I guess that's just one of those pet peeves I have, how "falsetto" is used to mean a high singing range.  I wouldn't classify even Michael Jackson as someone who sings strictly in "falsetto"; he just has a naturally helium-high voice, extremely unusual for a male, unless he is a castrato.  Though, He does go into falsetto for some of his vocal "riffs", but usually, he just singing in his normal range, not his "false" range.  That's why "falsetto" is named as such.  Example: Carl's singing on "Wild Honey": not a bit of falsetto, rahter just pushing his normal singing range.  Carl's singing on "Baby Blue": sounds to me, and I could be wrong, I have not looked into it, but it sounds pretty much all falsetto.  Hopefully no one thinks I am being too analytical about this.
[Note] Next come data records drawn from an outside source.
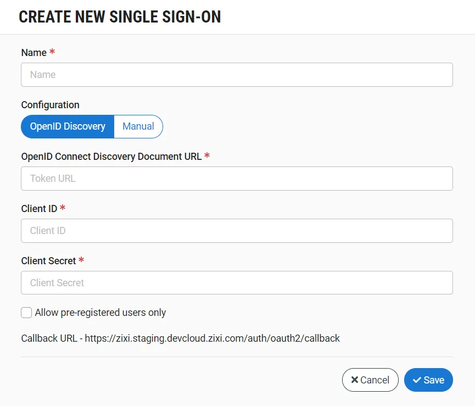475x406 pixels.
Task: Click the Configuration section label
Action: coord(50,105)
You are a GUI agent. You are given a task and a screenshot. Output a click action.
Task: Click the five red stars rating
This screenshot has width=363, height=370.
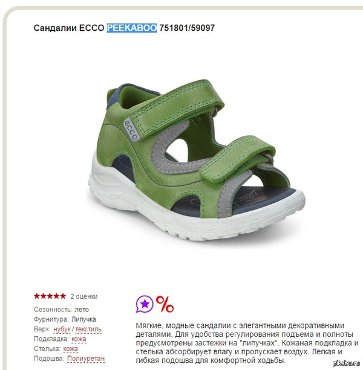[50, 296]
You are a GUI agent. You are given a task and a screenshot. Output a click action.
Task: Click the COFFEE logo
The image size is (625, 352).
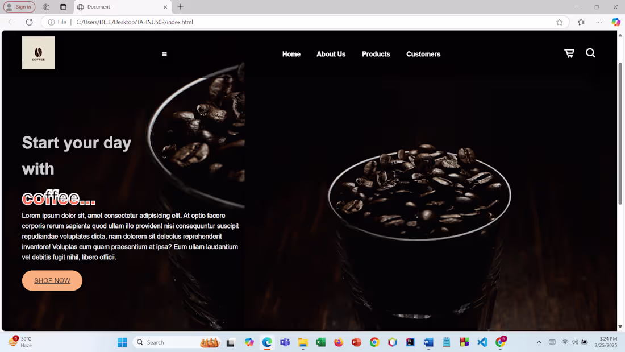tap(38, 52)
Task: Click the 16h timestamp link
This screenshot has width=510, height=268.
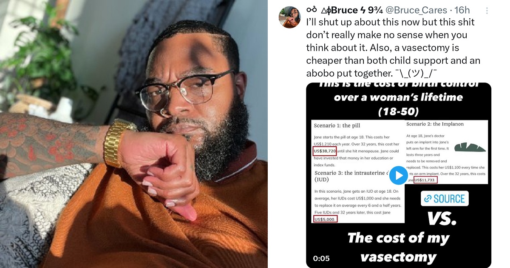Action: point(462,10)
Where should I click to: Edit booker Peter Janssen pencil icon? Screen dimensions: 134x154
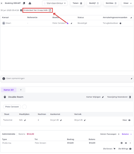click(72, 23)
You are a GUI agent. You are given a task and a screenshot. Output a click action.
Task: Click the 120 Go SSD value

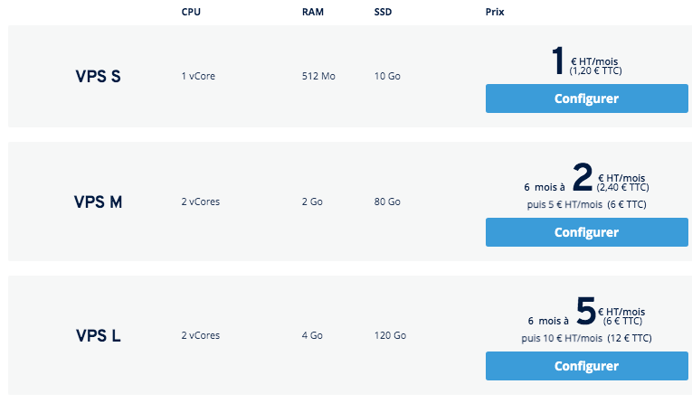(390, 335)
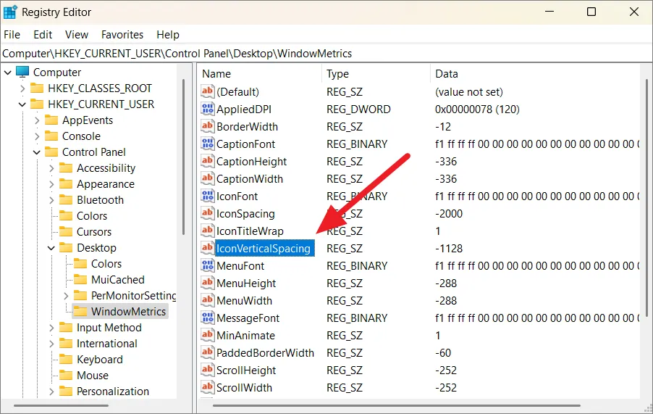Click the AppliedDPI DWORD value icon
The width and height of the screenshot is (653, 414).
click(x=207, y=109)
I agree, Michael Jackson is not a falsetto.  I don't know if anybody sings and speaks truly in nothing but falsetto.  Take, urgh, "Billie Jean" for instance.  He's singing the entire lead in just his regular, pretty high, head voice.  In the background, though, all of the "Ooh, oooh" and "Claims that, I am the one!" is in falsetto. 

It's true that his normal voice is much lower.  On one hand, the softspokeness of his urgh, whole interview, speaking voice is a put on (although his entire family also does it.  Ever seen his brothers give an interview?  They have the same softspoken, high pitched, childish voice, I guess it's something their parents taught them).  If you can drop all of Michael's weirdness and possible pedophilic behavior, he has an extremely talented voice, which helps explains why he's been so successful even in the face of all of his contraversy.  There's a song, "2000 Watts" on that album where he sings the lead down into a regular, male speaking voice... but he's also capable of a beautiful falsetto, a screaming raucous, nasal vocal, a very high head voice alto (I believe), and everything in between. 


An example of a totally falsetto lead would be like something by Barry Gibb.  Listen to Barry singing on "Stayin' Alive", then listen to Brian singing on "I Get Around" or something.  Totally night and day, while Barry has a great voice, his falsetto is more in line with what most men's falsetto sounds like, kind of nasal and thin.  Brian's great gift is that his is so pure and thick, it's really incredible. 

Frankie Valli's is pretty nasal, in my opinion, but so is his speaking voice.  A lot of the 4 seasons songs are just so very well written that they sound great to me even though those notes are a strain.  "Lets Hang On" and "Don't Think Twice, it's Alright" are my favorite 4 seasons songs.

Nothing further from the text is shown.